Risk factors associated with nanotechnology :
With the innumerable benefits, comes the risks. No technology no change comes without side effects and nanotechnology is no different. Nanoparticles like single –celled organisms and inorganic nano materials like volcanic ash have been present in the enviroment since times immemorial without any side effects. But we are daily adding waste man-made nanoparticles into the environment daily without any concern about the associated pollution. Nanopollution is the study of pollutant effects associated with nanoparticles. To date no significant reports have come up on the above subject and though debatable, its relevance cannot be ignored. In our body, non-biodegradable nanoparticles can get accumulated & act as a foriegn body leading to granuloma formation , hardening of organs known as scleromyxedema and can be potentially teratogenic and mutagenic. Due to their shrunken size there is an increased proportion of surface area to volume ratio per unit mass due to which reactivity of each nano particle increases & it has been postulated that nanoparticles can elicit haptens or cross reactant leading to allergic reactions. Sunscreens containing nano Titanium dioxide particles has an oxidising property which can generate free radicals to cause damage to the cells by damaging DNA, RNA and cell membrane. Besides this the materials constituting nanoparticles like quantum dots are potentially toxic and their long term effects are still under study.
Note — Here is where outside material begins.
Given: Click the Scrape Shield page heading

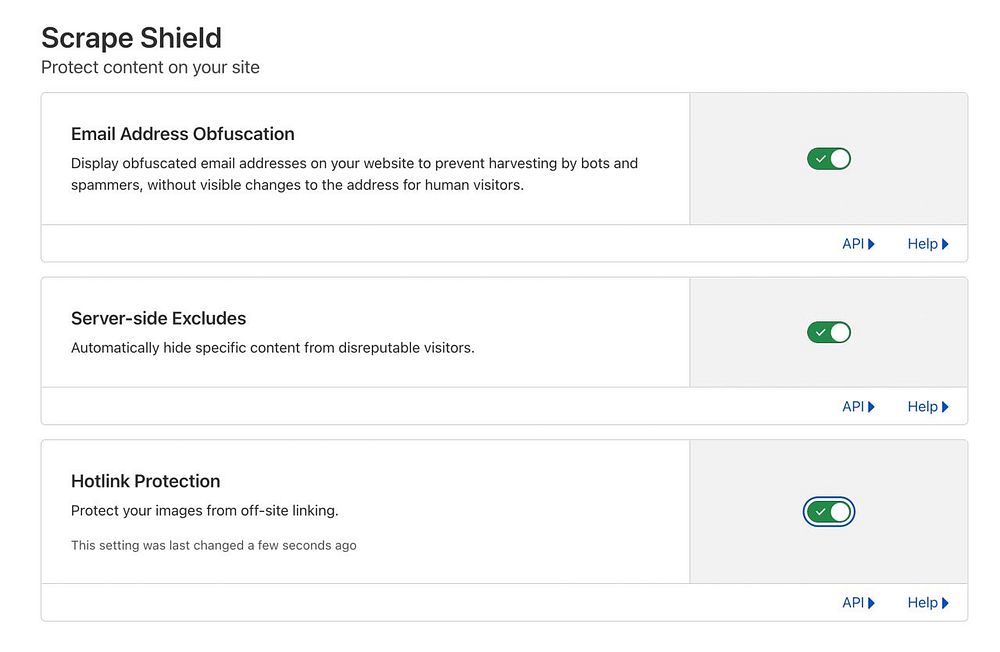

Conclusion: Nanotechnology is the beginning of an era in which nanorobots and nanoparticles will soon find, repair and cure diseases, modulate environment, form self assembling and self reliant manufacturing units. The possibility of its uses and implications are enormous. In the last decade there has been a boom in studies pertaining to nanotechnological advancement in many fields. But great advancement always comes at a price and in this case, we still don’t know the exact price we will have to pay in the coming future. Keeping this in mind, advancements and uses of this field should be cautious, carefully monitored and kept in check from going in the wrong hands.